> Activity: Exact reproduction of every entry is required.

%%

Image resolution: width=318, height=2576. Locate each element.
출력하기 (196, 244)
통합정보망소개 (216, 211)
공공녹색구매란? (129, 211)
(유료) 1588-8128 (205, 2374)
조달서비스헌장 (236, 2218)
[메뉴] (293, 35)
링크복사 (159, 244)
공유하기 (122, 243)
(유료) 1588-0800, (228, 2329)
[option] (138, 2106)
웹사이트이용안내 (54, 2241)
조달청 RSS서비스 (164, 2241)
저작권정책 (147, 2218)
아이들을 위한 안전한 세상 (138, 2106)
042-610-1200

%%

> Expected answer:
Image resolution: width=318, height=2576. Locate each element.
출력하기 (196, 244)
통합정보망소개 (216, 211)
공공녹색구매란? (129, 211)
(유료) 1588-8128 (205, 2374)
조달서비스헌장 (236, 2218)
[메뉴] (293, 35)
링크복사 (159, 244)
공유하기 (122, 243)
(유료) 1588-0800, (228, 2329)
[option] (138, 2106)
웹사이트이용안내 (54, 2241)
조달청 RSS서비스 (164, 2241)
저작권정책 (147, 2218)
아이들을 위한 안전한 세상 (138, 2106)
042-610-1200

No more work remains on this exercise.